Supporters of the prison reallocation policy said that, since people in prison can’t vote in Virginia, counting them in the districts where they are incarcerated during redistricting boosts the voting power of everyone else in that district.

“By counting people who are incarcerated as if they are residents of the prison location, that effectively gives extra representation to the people who live near those prisons,” said Tram Nguyen of the group New Virginia Majority, which advocates for working-class people of color.

“It’s body counts essentially for localities that have prisons in them, but they don’t have political power to act as though they elect their representation.”

Nguyen said a prisoner’s last-known address, when available, could be an indicator of where they are likely to return.

“That’s where their safety net is most likely to be, where they’ll be seeking out resources,” she said.

No effect on funding

Mike Wessler, a spokesman with the Prison Policy Initiative, said such policies only impact the redistricting process, and not, for example, how federal or state funding is allocated.

“Most of the programs that use federal population data have other mechanisms for identifying how the funding will flow,” he said. “This just influences how they’re counted for the purposes of drawing lines, not funding formulas for highway or other programs.”

Wessler said his group and others have spent more than 20 years appealing to the U.S. Census Bureau to count people in prison at their last known address. The bureau hasn’t gone that far, but for the 2020 census, it made changes to the way it reports population data that allowed states to make the change.

“Nearly a dozen states have recognized that it doesn’t make sense to count people in the community where the prison lies,” he said.

Voting rights?

Thompson said the next step for Virginia should be to grant voting rights to people in prison. In Virginia, 1 in 7 African Americans is unable to vote due to a prior felony conviction, a rate that is twice the national average, according to a report from the criminal justice nonprofit The Sentencing Project.

People convicted of a felony automatically lose their right to vote in Virginia. A proposed constitutional amendment that the legislature approved last year would restore voting rights to these citizens immediately upon completing their sentences. To go into effect, the proposed constitutional amendment would need to pass the legislature again next year, and then be approved by Virginia voters in a statewide referendum in November 2022.

Gov. Ralph Northam earlier this year adopted the change as an administration policy, restoring the rights of 69,000 Virginians who completed their sentences but were on probation. The transition team of Gov.-elect Glenn Youngkin, a Republican, did not immediately respond to a request for comment about the new policy.

Republicans appear poised to take control of the House of Delegates with a 52-48 edge in January, pending the outcome of recounts in two close contests in Hampton Roads. Democrats hold a 21-19 edge in the Senate.

The proposed measure to amend the state constitution, as introduced by Sen. Mamie Locke, D-Hampton, originally would have restored voting rights to Virginians whether in prison or not, but the amendment was rewritten by the time it came to the full Senate.

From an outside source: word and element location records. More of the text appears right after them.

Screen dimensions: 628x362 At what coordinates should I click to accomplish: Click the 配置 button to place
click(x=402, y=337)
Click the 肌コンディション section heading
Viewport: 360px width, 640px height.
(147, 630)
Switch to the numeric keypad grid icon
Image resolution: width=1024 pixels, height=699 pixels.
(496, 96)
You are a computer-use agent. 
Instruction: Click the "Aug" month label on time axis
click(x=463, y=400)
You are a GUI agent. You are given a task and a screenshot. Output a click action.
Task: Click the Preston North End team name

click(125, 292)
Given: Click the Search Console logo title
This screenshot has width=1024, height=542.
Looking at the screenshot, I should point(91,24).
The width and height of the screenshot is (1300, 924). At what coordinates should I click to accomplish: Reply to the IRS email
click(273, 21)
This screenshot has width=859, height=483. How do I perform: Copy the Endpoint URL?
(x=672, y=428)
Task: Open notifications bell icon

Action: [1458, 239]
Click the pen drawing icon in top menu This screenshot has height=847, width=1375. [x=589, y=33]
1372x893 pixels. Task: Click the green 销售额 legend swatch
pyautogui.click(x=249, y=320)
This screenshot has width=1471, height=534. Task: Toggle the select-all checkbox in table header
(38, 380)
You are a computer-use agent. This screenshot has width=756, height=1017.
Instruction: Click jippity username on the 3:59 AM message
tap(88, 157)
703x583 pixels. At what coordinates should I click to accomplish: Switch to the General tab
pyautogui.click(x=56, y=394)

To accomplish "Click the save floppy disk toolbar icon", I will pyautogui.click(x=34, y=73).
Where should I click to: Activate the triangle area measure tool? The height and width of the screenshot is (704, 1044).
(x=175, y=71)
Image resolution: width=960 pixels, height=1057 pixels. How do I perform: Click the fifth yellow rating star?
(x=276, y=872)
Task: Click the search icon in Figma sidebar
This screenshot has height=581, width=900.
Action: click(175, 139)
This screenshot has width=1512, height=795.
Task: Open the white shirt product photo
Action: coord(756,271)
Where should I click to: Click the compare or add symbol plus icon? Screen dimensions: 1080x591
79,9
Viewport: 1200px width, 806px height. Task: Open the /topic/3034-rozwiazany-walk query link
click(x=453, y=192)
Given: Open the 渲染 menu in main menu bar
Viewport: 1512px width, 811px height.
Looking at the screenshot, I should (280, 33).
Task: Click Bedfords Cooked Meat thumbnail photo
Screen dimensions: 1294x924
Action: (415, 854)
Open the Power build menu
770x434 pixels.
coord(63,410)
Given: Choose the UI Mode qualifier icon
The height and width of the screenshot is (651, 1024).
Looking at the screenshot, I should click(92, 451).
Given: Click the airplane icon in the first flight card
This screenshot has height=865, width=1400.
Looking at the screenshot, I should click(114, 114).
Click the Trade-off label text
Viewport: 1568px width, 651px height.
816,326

A high-ranking Democrat said it was what the caucus felt it could support.

Locke said during an emotional speech last session that “felony disenfranchisement is as Jim Crow as poll taxes.”

“The right to vote is the essential currency of democracy,” Locke said. “Withholding it from 100,000 of Black Virginians whether they are incarcerated or not makes a mockery of any pretense that we are a commonwealth seeking to right past wrongs, and offer reparations for past injustices.”

Just two states, Maine and Vermont, allow people in prison to vote. Seventeen bar citizens from voting from prison but allow it upon release, even through parole and probation.

“From a whole lot of angles, that’s just ridiculous,” Thompson said. “If you’re a citizen in the U.S., you should be able to vote. Hopefully, soon we’ll restore the right to vote for prisoners in the commonwealth. They never should’ve lost it.”